Just say no. A cautionary tale in the Mail on Sunday magazine of 24 May, worth reading** as a warning of what can happen if you are too ready to trust medical experts' judgment. Particularly the judgment that feeling seriously down calls for the ingestion of heavy-duty chemicals which interfere with normal brain processes. You may find you are not able to leave your chemical straitjacket again, at least not unscathed.

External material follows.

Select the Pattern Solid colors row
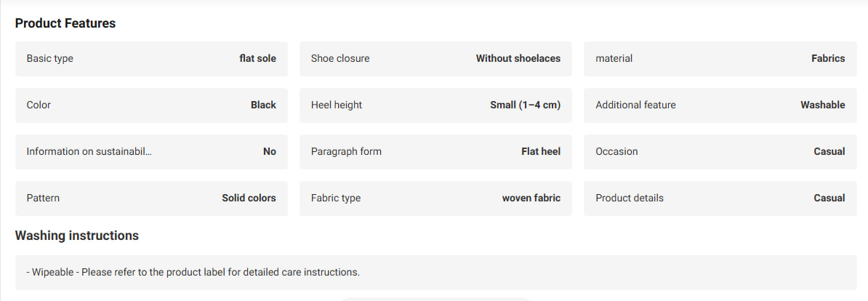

[12 weeks after the birth of her daughter, Rebekah Beddoe asked her GP for help with her postnatal depression, and he put her on Lustral, a Prozac-type antidepressant.] The first adverse effect Rebekah experienced ... was a panic attack. 'I couldn't breathe, my heart pounded and I oozed a clammy sweat.' The nurses in the mother and baby unit alerted her psychiatrist, who added tension-reducing Valium to her medication ... A week later, she deliberately sliced her arm for the first time with a vegetable knife ... [her husband] rushed her back to hospital, where her Lustral dose was doubled. A day or so later, still in hospital, she wrapped a glass in a sock, smashed it and dragged a jagged piece into her flesh. Her psychiatrist prescribed alternative antidepressants and tranquillisers and her mental illness went into freefall ... She made the first of six suicide attempts ... by taking an overdose of sleeping tablets ... She was readmitted to the psychiatric hospital and given electric shock treatment, but her condition continued to deteriorate ... after a second suicide attempt, she was referred to another psychiatrist who initially reduced her medication, but then increased it, and added antipsychotic drugs to the antidepressants ... [Two years after her daughter was born] Rebekah had been diagnosed as bipolar and was taking seven different types of antidepressants, tranquillisers, antipsychotic and mood-stabilising drugs. Her behaviour was wildly erratic — dizzy highs during which she went on spending sprees were followed by crushing lows.
The story has a semi-happy ending: Ms Beddoe decided the drugs were to blame for her symptoms and started to wean herself off them, wisely telling none of her doctors for fear of being compulsorily medicated. It took her seven months but she got back her psychological equilibrium, though she now has Type 1 diabetes which she believes was caused by the drugs. Moral? If feeling depressed, postnatally or otherwise, think twice before seeking 'professional' help, and think even harder before embarking on a course of chemical intervention.

* Although largely ignored by the academic establishment because he is an outsider — not that this has any bearing on the quality of his analysis — Soros's theory (first published in his book The Alchemy of Finance) shows curious similarities with modern academic output. It basically states the obvious i.e. that market demand is driven to some extent by fashion, but wraps this up in unnecessarily arcane exposition, thus making it seem more profound than it really is, while also using it to score ideological points.